BEGIN Extracted material

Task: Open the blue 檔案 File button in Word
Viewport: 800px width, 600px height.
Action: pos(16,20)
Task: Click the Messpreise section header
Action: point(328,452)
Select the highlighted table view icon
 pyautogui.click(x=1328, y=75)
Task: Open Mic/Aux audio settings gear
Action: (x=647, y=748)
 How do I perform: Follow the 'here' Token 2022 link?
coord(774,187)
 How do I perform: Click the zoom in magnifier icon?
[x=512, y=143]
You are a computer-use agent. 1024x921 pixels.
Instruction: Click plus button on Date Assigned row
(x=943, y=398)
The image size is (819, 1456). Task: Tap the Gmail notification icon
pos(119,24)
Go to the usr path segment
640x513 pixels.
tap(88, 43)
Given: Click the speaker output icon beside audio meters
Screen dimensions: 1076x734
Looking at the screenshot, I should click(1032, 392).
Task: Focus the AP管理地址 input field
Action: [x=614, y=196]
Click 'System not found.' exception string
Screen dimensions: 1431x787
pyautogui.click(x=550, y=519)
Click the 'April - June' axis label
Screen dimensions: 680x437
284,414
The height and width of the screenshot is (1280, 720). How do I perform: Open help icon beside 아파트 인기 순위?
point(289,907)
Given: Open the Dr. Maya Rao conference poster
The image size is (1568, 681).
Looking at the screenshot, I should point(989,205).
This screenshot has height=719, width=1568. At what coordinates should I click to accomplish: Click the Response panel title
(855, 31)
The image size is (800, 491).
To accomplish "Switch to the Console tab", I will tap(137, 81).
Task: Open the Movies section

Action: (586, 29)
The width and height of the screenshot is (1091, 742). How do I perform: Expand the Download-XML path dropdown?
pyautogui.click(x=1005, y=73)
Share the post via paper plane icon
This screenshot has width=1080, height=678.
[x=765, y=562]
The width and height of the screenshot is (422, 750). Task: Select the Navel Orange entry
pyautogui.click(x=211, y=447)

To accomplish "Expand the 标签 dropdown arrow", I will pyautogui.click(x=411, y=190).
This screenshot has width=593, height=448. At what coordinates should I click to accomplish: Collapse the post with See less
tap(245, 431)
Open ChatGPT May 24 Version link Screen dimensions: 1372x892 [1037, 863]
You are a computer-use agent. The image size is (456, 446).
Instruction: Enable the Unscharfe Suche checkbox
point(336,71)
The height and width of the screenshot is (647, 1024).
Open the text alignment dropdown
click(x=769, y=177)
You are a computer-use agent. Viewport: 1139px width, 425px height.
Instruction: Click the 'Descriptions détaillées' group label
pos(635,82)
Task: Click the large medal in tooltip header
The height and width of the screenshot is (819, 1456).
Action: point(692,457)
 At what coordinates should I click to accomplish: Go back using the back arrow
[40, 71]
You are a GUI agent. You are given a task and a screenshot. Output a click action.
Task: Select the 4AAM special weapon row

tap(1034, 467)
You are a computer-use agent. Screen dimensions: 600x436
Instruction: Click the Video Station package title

END Extracted material

*Work task*:
From the data above, reproduce word for word the lines running from the line with "Task: Click the large medal in tooltip header" to the line with "You are a computer-use agent. Screen", ends included.

*Written solution*:
Task: Click the large medal in tooltip header
The height and width of the screenshot is (819, 1456).
Action: point(692,457)
 At what coordinates should I click to accomplish: Go back using the back arrow
[40, 71]
You are a GUI agent. You are given a task and a screenshot. Output a click action.
Task: Select the 4AAM special weapon row

tap(1034, 467)
You are a computer-use agent. Screen dimensions: 600x436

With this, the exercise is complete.